> _EXERCISE DIRECTIONS_
Give back an exact copy of the lines below, from the first through the line with "You are a computer-use agent. 975x742 pixels."; please stop there.

........

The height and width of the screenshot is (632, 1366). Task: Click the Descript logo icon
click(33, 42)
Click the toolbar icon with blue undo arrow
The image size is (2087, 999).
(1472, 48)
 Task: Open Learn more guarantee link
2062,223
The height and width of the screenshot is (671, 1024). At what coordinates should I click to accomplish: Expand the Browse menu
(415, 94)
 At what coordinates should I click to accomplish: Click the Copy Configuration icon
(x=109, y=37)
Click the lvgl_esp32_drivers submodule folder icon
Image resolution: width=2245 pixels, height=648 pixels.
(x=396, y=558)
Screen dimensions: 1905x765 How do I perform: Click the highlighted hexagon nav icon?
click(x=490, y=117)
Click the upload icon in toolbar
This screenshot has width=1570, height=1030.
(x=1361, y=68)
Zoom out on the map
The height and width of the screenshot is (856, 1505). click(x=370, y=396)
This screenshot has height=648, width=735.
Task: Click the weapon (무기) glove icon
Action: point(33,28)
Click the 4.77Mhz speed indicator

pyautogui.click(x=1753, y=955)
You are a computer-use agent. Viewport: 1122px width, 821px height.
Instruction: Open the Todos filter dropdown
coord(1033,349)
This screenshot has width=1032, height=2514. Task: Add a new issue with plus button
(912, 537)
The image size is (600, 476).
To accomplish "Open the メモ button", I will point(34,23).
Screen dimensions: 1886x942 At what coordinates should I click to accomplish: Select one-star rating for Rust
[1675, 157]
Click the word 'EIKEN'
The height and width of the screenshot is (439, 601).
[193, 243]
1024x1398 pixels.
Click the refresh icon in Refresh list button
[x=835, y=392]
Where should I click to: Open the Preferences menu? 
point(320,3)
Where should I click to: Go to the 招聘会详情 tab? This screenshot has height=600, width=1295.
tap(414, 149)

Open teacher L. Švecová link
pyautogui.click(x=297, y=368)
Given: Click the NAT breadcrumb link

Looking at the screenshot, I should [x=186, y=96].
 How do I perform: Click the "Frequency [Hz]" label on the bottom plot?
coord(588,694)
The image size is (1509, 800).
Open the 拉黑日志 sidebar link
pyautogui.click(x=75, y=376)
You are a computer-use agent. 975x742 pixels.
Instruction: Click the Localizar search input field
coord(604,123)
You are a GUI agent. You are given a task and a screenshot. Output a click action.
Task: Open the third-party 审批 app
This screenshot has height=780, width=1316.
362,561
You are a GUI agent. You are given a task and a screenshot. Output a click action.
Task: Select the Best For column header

........

> _TASK RESULT_
The height and width of the screenshot is (632, 1366). Task: Click the Descript logo icon
click(33, 42)
Click the toolbar icon with blue undo arrow
The image size is (2087, 999).
(1472, 48)
 Task: Open Learn more guarantee link
2062,223
The height and width of the screenshot is (671, 1024). At what coordinates should I click to accomplish: Expand the Browse menu
(415, 94)
 At what coordinates should I click to accomplish: Click the Copy Configuration icon
(x=109, y=37)
Click the lvgl_esp32_drivers submodule folder icon
Image resolution: width=2245 pixels, height=648 pixels.
(x=396, y=558)
Screen dimensions: 1905x765 How do I perform: Click the highlighted hexagon nav icon?
click(x=490, y=117)
Click the upload icon in toolbar
This screenshot has width=1570, height=1030.
(x=1361, y=68)
Zoom out on the map
The height and width of the screenshot is (856, 1505). click(x=370, y=396)
This screenshot has height=648, width=735.
Task: Click the weapon (무기) glove icon
Action: point(33,28)
Click the 4.77Mhz speed indicator

pyautogui.click(x=1753, y=955)
You are a computer-use agent. Viewport: 1122px width, 821px height.
Instruction: Open the Todos filter dropdown
coord(1033,349)
This screenshot has width=1032, height=2514. Task: Add a new issue with plus button
(912, 537)
The image size is (600, 476).
To accomplish "Open the メモ button", I will point(34,23).
Screen dimensions: 1886x942 At what coordinates should I click to accomplish: Select one-star rating for Rust
[1675, 157]
Click the word 'EIKEN'
The height and width of the screenshot is (439, 601).
[193, 243]
1024x1398 pixels.
Click the refresh icon in Refresh list button
[x=835, y=392]
Where should I click to: Open the Preferences menu? 
point(320,3)
Where should I click to: Go to the 招聘会详情 tab? This screenshot has height=600, width=1295.
tap(414, 149)

Open teacher L. Švecová link
pyautogui.click(x=297, y=368)
Given: Click the NAT breadcrumb link

Looking at the screenshot, I should [x=186, y=96].
 How do I perform: Click the "Frequency [Hz]" label on the bottom plot?
coord(588,694)
The image size is (1509, 800).
Open the 拉黑日志 sidebar link
pyautogui.click(x=75, y=376)
You are a computer-use agent. 975x742 pixels.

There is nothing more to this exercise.